Sadie was working in the barn the last Saturday when I came to pick up my summer fruit order. She was sitting at a table with several bunches of blotchy bananas. They didn’t look very good, but when Sadie peeled one, the flesh was perfectly ripe and ready to eat. Because the skins weren’t pretty enough, the bananas would be used in another way.
Sadie trimmed bruised spots, and cut thick slices, almost a half inch thick. Those were laid on a dehydrator drying rack spaced about an inch apart. When the rack was full, it went inside the large dehydrator humming in a corner. It already held several racks of bananas and star fruit in various stages of dryness. The fruit will take several hours to dry. Then it will be put in the Fruits of Summer dried fruit mix that Bee Heaven Farm sells at farmers markets in the winter.
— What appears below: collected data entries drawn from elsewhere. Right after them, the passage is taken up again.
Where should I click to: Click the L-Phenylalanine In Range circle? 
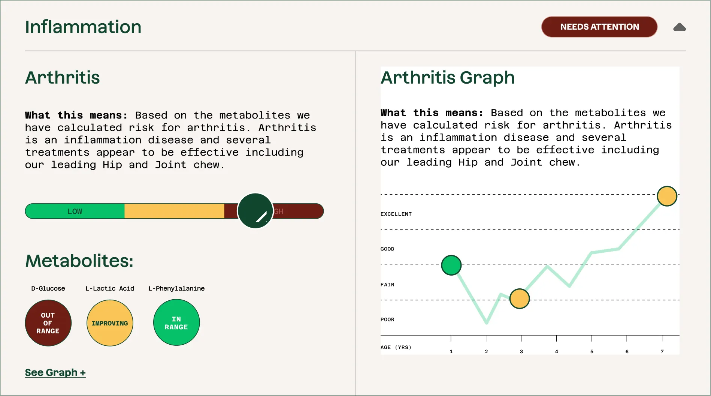pos(176,323)
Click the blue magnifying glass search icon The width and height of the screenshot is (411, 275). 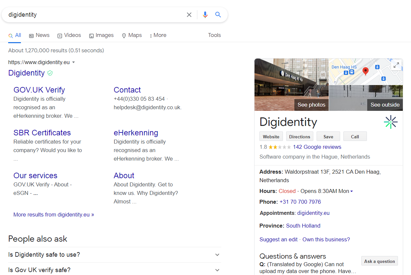[218, 15]
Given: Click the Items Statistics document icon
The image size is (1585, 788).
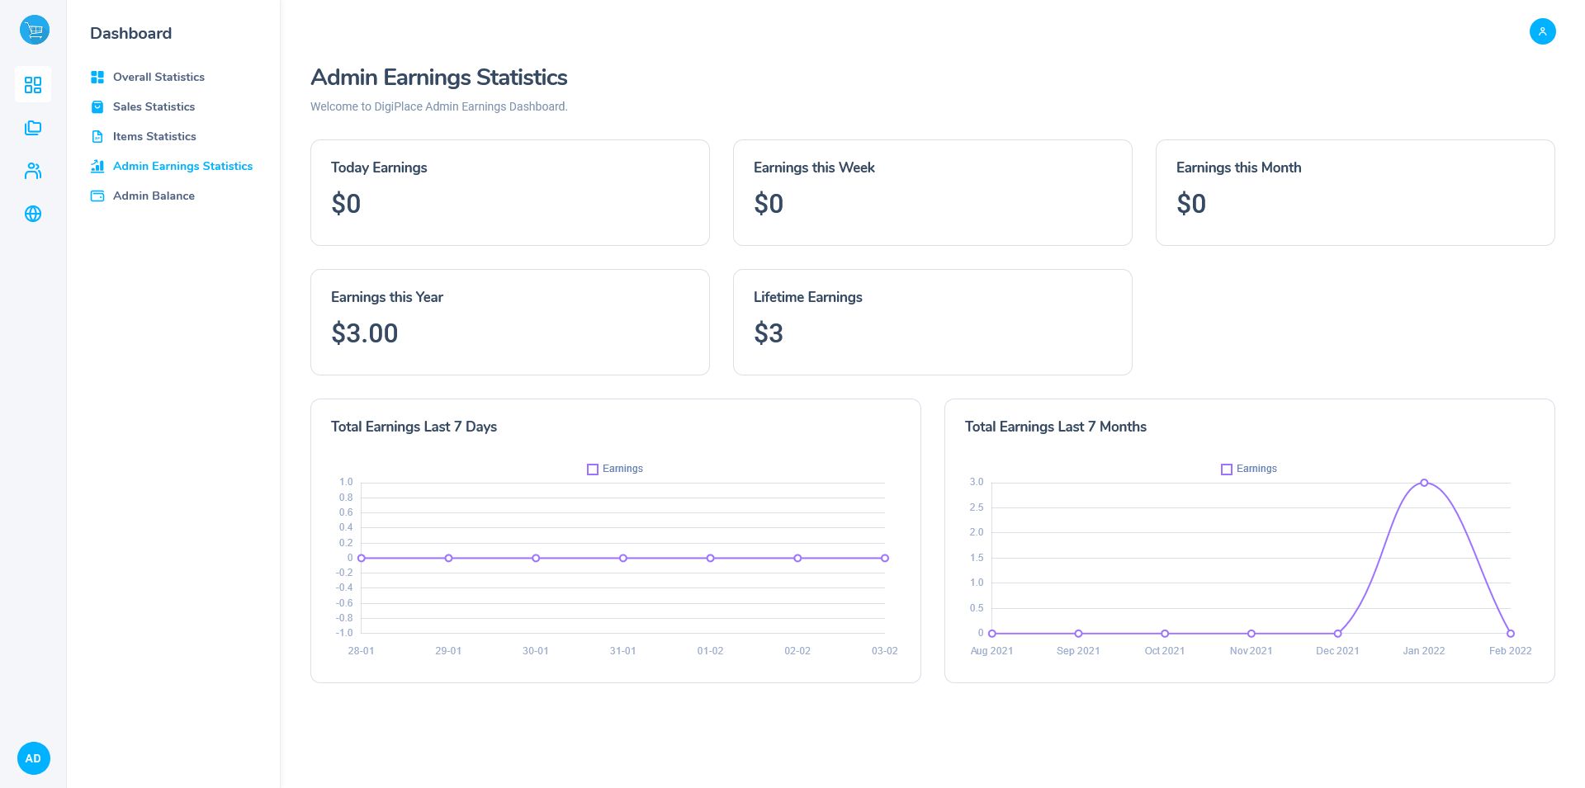Looking at the screenshot, I should click(97, 136).
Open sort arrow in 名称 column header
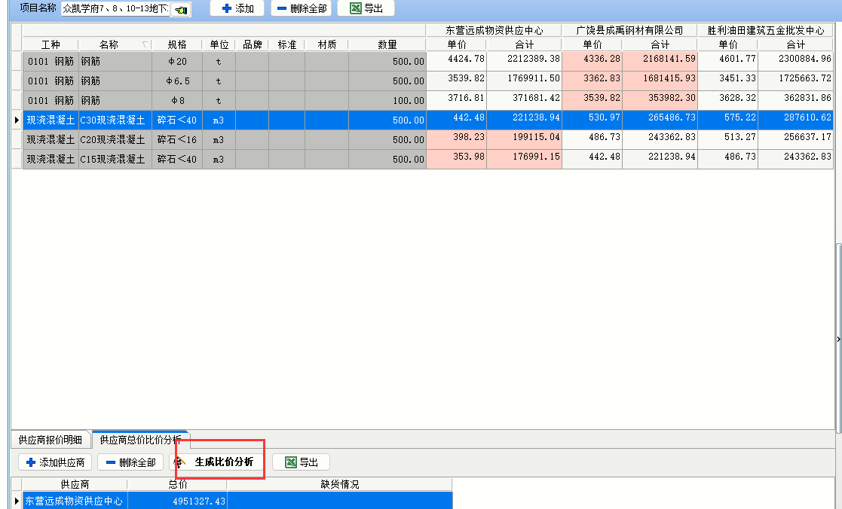Screen dimensions: 842x509 pos(145,44)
Sadie showed me a plastic bag full of dried banana slices and offered me some. “I think it tastes like banana bread,” she said. The thick slice was chewy and sweet and had an intense flavor. “I like thick ones. Thin slices dry up too crispy,” she continued. I reached for another slice and chewed slowly. Yeah, it tasted something like banana bread, only better — there weren’t all the other ingredients to dilute the flavor.
If you have a dehydrator, making dried fruit is easy to do. All it takes are a few hours or overnight. Dried bananas and other dried items keep well sealed in a plastic bag and refrigerated.